■ **Exercise goal**:
Reproduce all the material from the line containing "Select the L size row label" down to the line containing "click(x=32, y=401)", both lines included. Shift every coordinate in the answers by adding 32 to each number, and leave everything else unchanged.
--- Start Entries ---
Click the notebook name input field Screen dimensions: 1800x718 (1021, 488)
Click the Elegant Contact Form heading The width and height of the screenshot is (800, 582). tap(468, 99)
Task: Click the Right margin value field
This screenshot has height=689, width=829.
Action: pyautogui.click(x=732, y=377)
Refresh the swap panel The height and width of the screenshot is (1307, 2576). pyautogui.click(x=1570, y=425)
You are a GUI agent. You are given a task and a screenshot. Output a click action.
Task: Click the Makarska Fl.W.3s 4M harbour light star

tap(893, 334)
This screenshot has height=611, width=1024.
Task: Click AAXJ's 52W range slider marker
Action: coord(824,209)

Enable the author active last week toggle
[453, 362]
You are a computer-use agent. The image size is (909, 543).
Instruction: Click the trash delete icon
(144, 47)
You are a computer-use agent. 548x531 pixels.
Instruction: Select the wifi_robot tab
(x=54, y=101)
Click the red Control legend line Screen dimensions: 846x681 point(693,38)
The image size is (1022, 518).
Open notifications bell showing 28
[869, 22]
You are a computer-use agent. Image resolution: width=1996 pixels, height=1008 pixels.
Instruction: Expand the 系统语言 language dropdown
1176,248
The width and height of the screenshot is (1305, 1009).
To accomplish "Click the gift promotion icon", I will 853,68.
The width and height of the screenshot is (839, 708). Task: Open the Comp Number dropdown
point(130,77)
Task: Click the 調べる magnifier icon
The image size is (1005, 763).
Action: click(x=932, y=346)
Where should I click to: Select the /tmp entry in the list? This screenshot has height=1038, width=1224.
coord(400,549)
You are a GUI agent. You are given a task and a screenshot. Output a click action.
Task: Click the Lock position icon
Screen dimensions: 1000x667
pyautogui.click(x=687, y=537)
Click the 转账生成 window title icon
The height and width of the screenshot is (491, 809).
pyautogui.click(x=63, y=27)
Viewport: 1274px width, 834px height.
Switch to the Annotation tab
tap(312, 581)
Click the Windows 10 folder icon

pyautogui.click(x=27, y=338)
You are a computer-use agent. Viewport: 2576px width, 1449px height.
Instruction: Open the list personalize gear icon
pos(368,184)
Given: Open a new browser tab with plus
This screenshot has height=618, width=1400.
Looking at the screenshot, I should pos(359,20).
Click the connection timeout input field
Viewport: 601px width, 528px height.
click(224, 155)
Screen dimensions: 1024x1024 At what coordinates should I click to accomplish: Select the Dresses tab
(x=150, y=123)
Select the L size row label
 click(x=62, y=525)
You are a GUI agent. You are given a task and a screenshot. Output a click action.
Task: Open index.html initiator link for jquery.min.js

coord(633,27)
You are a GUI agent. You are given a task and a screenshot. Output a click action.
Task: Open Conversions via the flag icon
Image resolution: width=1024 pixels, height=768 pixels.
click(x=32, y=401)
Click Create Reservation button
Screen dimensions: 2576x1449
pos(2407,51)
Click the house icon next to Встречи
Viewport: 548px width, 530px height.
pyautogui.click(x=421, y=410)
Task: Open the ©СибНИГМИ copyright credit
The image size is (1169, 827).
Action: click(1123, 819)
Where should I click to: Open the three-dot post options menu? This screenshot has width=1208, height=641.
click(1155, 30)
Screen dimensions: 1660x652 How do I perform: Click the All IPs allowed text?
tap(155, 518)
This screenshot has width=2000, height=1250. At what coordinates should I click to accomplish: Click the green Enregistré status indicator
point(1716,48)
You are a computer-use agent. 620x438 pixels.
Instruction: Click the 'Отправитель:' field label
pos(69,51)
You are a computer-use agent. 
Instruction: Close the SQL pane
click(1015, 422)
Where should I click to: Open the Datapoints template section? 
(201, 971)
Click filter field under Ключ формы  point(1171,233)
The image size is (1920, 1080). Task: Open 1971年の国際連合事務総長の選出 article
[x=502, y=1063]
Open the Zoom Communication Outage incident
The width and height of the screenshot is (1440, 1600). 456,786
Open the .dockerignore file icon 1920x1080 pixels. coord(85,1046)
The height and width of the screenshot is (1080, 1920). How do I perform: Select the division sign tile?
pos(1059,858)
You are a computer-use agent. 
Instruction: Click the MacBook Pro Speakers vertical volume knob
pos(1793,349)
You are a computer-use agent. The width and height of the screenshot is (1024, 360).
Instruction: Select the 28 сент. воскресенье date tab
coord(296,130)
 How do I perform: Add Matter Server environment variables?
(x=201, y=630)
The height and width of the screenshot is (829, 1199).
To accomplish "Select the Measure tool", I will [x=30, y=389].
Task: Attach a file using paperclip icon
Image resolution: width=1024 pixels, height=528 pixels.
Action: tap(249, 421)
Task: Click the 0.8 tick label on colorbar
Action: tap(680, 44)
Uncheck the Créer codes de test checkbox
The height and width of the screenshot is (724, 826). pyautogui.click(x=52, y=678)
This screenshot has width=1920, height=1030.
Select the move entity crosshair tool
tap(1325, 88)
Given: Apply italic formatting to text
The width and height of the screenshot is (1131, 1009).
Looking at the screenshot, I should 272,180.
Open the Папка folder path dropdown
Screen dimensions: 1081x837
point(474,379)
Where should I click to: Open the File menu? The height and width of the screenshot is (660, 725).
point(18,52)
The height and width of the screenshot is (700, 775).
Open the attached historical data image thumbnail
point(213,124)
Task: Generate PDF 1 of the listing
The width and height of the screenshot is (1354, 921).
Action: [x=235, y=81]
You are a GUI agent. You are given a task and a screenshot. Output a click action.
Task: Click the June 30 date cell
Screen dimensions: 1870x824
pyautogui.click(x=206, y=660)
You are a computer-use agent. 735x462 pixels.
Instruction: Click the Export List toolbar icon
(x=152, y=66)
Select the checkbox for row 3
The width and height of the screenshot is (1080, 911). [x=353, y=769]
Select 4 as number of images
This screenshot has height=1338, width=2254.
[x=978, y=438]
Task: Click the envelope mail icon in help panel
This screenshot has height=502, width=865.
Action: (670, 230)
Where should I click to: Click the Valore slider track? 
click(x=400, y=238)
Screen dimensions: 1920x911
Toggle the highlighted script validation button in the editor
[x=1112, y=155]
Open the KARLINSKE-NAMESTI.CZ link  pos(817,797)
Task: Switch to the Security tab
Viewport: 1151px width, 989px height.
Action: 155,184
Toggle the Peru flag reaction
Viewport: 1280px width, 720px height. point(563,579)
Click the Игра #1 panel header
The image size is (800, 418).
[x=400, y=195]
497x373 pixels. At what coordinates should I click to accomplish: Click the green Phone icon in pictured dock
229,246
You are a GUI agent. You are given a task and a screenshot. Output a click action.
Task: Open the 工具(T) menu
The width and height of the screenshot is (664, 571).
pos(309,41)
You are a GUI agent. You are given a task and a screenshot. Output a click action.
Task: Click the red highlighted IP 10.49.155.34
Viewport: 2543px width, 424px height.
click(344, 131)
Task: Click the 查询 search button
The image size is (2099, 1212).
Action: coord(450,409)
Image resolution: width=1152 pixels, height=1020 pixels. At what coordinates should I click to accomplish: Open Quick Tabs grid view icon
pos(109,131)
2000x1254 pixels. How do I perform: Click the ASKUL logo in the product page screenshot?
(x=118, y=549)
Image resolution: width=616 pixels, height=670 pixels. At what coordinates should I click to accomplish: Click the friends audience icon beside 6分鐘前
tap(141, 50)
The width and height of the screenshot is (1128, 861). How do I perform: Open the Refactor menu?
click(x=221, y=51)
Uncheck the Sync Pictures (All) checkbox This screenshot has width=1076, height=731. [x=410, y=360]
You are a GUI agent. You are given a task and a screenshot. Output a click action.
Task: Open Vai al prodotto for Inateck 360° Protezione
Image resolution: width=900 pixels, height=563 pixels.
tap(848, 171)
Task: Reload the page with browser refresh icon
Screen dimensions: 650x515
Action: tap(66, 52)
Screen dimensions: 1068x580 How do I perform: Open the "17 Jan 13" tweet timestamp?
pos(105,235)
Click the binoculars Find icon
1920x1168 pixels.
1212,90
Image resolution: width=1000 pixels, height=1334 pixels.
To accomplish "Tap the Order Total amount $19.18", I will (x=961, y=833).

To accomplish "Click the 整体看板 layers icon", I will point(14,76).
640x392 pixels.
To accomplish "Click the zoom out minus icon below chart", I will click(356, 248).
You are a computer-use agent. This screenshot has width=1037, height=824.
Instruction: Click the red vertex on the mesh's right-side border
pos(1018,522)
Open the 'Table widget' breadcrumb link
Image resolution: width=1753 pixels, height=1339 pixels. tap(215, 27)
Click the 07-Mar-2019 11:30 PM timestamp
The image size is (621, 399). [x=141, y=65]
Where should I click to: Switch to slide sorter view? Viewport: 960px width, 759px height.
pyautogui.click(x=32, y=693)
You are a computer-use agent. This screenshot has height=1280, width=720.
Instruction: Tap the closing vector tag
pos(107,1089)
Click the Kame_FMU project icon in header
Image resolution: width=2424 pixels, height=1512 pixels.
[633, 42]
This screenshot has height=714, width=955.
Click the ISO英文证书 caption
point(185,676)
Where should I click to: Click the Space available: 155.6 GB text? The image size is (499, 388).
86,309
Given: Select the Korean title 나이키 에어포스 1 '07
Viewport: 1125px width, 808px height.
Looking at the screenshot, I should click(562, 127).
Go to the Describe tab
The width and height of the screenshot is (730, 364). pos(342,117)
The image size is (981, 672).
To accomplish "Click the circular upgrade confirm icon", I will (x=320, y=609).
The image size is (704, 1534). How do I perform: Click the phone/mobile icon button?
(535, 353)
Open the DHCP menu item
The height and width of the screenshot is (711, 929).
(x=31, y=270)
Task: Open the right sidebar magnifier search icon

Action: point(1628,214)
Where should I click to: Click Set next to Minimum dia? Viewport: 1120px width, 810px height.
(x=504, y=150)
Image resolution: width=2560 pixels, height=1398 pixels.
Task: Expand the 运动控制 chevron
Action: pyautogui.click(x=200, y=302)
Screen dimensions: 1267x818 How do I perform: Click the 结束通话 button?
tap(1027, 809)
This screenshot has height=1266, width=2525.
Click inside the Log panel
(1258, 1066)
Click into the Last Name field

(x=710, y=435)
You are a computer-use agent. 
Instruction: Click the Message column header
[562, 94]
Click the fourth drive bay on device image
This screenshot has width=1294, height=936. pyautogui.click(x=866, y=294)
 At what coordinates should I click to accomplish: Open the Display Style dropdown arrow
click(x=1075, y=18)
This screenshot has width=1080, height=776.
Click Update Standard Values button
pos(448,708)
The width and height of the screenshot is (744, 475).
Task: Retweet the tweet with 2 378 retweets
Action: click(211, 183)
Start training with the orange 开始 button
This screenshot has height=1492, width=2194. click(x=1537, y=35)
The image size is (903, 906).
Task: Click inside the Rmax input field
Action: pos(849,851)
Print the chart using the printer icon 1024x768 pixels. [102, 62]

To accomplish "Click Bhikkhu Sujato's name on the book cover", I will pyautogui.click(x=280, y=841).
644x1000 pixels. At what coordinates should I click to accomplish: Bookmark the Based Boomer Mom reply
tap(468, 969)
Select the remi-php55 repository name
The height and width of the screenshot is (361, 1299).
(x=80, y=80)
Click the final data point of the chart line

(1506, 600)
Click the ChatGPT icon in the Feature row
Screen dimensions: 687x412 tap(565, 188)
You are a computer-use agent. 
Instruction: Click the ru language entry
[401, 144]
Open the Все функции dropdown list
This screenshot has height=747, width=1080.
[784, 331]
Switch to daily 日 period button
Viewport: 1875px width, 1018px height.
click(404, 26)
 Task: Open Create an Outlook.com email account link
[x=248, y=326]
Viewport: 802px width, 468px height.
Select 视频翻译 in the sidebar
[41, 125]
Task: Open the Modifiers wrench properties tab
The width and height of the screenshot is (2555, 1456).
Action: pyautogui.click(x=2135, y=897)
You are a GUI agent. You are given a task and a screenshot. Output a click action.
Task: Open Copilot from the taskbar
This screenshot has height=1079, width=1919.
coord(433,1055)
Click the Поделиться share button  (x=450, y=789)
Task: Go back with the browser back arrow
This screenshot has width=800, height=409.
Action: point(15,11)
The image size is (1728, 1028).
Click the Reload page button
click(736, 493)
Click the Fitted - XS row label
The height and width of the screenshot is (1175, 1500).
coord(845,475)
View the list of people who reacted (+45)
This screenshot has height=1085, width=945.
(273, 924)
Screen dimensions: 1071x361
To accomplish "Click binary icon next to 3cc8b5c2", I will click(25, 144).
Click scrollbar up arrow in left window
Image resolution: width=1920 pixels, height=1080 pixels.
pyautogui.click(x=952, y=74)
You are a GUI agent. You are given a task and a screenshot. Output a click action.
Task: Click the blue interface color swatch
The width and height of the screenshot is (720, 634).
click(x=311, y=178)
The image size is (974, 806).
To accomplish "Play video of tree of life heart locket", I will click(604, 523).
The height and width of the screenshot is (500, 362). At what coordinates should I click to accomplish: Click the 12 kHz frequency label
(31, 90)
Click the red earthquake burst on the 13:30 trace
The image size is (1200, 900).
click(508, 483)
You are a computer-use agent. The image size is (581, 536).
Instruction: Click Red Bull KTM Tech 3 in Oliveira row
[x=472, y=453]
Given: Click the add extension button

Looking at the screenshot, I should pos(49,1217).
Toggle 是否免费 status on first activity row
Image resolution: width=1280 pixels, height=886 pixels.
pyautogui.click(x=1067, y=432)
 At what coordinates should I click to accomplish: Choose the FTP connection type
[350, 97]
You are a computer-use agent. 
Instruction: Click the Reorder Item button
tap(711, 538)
--- End Entries ---
■ **Exercise response**:
Select the L size row label
 click(x=94, y=557)
You are a GUI agent. You are given a task and a screenshot. Output a click action.
Task: Open index.html initiator link for jquery.min.js

coord(665,59)
You are a GUI agent. You are given a task and a screenshot. Output a click action.
Task: Open Conversions via the flag icon
Image resolution: width=1024 pixels, height=768 pixels.
click(x=64, y=433)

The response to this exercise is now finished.